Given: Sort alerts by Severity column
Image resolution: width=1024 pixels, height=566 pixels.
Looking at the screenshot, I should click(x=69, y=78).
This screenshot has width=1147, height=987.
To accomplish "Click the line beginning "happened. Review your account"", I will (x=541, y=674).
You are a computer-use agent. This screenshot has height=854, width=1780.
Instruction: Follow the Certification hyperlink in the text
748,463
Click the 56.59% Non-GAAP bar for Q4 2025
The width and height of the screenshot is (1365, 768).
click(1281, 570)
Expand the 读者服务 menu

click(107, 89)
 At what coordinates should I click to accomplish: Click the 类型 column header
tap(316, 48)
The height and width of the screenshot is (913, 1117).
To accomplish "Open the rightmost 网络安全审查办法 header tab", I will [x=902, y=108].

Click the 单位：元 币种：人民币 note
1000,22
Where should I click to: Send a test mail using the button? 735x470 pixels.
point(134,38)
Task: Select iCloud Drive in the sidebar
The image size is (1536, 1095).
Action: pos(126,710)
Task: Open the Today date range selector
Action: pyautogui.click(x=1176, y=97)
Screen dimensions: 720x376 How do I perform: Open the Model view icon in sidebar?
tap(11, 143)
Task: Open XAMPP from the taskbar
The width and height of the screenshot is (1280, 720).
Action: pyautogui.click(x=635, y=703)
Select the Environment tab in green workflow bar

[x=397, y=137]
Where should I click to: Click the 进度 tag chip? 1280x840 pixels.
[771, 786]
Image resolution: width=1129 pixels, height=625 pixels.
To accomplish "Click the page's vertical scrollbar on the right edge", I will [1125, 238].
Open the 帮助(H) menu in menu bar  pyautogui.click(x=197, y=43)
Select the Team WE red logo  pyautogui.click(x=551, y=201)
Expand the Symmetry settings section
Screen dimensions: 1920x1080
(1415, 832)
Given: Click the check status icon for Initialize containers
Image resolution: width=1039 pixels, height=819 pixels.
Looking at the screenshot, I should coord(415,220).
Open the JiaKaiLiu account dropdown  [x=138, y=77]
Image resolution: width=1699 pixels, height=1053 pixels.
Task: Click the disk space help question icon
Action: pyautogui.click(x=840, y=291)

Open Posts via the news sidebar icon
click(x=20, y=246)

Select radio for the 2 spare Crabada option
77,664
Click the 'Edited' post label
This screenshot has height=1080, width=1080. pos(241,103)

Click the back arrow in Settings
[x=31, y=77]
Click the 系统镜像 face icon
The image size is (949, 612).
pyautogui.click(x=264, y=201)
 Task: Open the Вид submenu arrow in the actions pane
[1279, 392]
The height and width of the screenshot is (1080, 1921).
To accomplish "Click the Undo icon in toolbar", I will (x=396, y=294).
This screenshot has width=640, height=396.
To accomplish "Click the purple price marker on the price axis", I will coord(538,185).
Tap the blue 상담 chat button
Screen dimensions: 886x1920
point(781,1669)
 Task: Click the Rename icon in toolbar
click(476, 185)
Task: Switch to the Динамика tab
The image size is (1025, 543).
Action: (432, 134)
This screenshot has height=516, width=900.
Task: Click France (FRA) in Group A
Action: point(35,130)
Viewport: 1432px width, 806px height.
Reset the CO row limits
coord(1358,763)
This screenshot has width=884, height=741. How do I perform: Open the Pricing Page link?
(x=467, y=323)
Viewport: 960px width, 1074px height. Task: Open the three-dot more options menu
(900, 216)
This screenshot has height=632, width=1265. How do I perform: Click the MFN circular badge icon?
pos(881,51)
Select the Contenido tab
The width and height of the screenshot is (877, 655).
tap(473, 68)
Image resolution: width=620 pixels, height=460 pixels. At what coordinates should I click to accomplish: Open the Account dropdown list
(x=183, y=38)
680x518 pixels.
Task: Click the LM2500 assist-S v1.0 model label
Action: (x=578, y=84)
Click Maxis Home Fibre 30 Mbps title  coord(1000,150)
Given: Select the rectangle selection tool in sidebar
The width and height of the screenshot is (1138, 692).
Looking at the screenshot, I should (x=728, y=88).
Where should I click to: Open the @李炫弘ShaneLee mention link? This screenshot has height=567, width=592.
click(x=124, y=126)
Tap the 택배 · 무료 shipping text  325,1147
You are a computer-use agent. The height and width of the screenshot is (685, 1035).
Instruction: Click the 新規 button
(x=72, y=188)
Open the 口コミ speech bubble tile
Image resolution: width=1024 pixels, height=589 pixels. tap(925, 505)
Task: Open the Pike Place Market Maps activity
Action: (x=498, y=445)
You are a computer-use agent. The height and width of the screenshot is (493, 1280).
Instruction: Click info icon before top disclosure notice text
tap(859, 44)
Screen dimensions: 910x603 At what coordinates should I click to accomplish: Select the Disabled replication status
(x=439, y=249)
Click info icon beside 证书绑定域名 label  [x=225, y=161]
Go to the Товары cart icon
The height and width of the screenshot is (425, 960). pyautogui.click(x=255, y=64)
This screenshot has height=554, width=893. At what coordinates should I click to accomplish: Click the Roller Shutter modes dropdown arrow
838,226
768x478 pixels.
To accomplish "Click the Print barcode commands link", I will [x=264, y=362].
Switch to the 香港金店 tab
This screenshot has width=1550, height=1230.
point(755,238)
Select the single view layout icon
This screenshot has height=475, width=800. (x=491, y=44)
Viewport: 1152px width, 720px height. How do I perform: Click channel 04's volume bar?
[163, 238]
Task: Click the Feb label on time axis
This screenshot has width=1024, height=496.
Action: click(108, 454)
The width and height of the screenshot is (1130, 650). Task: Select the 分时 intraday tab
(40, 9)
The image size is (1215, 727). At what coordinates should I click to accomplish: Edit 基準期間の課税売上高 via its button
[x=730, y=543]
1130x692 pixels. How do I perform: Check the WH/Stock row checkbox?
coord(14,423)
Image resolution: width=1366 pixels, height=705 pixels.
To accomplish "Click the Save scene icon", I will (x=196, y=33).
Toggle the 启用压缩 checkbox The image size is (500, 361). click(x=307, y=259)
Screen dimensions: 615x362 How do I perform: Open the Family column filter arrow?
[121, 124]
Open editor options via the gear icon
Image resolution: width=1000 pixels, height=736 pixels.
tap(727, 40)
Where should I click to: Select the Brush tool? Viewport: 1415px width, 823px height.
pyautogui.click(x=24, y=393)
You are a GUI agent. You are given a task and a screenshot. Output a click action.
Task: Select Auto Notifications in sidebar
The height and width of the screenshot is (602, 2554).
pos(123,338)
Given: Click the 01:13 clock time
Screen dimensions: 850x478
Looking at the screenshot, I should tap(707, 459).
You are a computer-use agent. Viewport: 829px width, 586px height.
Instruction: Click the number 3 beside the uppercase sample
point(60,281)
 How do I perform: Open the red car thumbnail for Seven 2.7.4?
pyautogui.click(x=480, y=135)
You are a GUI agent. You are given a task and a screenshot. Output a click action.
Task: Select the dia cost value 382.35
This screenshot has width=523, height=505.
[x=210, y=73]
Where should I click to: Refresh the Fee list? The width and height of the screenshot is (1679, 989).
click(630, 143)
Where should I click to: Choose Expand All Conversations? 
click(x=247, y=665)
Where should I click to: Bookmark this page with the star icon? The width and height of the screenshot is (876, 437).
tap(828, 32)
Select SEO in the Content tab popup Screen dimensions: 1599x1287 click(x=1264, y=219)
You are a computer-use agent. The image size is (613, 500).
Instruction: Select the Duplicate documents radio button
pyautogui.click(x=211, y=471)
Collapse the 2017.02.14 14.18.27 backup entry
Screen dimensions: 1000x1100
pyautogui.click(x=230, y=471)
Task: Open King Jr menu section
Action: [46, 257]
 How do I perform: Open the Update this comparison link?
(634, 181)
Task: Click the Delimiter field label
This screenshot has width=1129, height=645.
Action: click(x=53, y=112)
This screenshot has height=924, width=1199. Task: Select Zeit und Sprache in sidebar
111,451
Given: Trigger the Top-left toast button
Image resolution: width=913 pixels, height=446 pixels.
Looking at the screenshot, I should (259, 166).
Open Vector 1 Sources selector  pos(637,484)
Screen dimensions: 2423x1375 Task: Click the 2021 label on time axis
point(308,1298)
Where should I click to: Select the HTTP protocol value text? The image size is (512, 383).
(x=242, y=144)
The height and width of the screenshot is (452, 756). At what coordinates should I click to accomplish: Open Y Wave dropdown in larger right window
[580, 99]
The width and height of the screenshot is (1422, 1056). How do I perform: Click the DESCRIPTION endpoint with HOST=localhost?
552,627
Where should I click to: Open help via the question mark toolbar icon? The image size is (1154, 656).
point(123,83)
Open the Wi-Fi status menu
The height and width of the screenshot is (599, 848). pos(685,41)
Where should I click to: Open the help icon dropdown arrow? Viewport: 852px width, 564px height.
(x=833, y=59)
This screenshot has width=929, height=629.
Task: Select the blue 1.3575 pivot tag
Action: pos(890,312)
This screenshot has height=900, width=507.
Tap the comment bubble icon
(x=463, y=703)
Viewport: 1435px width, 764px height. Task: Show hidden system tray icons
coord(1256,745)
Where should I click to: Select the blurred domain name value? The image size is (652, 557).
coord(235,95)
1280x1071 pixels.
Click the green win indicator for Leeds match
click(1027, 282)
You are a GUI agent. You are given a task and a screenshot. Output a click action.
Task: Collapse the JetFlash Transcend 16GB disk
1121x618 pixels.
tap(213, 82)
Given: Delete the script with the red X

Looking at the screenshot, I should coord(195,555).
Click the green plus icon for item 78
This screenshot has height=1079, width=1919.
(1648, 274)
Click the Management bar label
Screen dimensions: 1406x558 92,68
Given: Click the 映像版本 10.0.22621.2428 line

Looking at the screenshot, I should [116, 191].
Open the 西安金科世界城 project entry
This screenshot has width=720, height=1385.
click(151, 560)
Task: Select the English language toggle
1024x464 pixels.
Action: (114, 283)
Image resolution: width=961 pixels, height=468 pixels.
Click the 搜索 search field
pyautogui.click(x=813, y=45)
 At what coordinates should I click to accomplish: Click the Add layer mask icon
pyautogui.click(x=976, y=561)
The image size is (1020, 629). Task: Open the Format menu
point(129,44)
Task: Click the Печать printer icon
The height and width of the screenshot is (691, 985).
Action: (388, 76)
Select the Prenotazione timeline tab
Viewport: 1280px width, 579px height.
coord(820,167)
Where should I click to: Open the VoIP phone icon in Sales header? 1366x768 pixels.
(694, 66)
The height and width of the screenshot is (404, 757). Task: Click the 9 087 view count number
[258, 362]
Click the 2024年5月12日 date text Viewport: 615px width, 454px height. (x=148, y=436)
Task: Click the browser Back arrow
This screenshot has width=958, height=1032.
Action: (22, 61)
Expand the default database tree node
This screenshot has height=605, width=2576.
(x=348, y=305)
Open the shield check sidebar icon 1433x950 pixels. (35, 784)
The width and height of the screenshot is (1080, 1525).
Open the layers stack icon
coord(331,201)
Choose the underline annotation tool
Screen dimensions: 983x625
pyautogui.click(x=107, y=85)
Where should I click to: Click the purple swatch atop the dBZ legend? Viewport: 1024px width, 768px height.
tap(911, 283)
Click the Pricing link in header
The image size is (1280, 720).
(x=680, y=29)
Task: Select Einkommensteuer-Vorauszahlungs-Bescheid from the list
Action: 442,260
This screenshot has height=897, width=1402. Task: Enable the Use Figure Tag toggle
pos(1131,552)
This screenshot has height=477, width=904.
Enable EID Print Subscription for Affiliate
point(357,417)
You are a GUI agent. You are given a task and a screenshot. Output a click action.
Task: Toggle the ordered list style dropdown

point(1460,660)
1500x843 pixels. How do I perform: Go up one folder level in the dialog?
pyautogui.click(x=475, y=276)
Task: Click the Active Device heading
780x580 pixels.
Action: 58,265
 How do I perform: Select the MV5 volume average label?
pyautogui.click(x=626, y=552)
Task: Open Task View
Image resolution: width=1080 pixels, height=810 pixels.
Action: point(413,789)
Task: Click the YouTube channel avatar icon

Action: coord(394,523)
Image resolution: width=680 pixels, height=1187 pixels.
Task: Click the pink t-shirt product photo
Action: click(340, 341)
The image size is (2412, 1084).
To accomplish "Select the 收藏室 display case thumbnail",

==========

#### PROBLEM
Say how many lines of the records include the word "computer", and give nothing but the number.

#### RESULT
5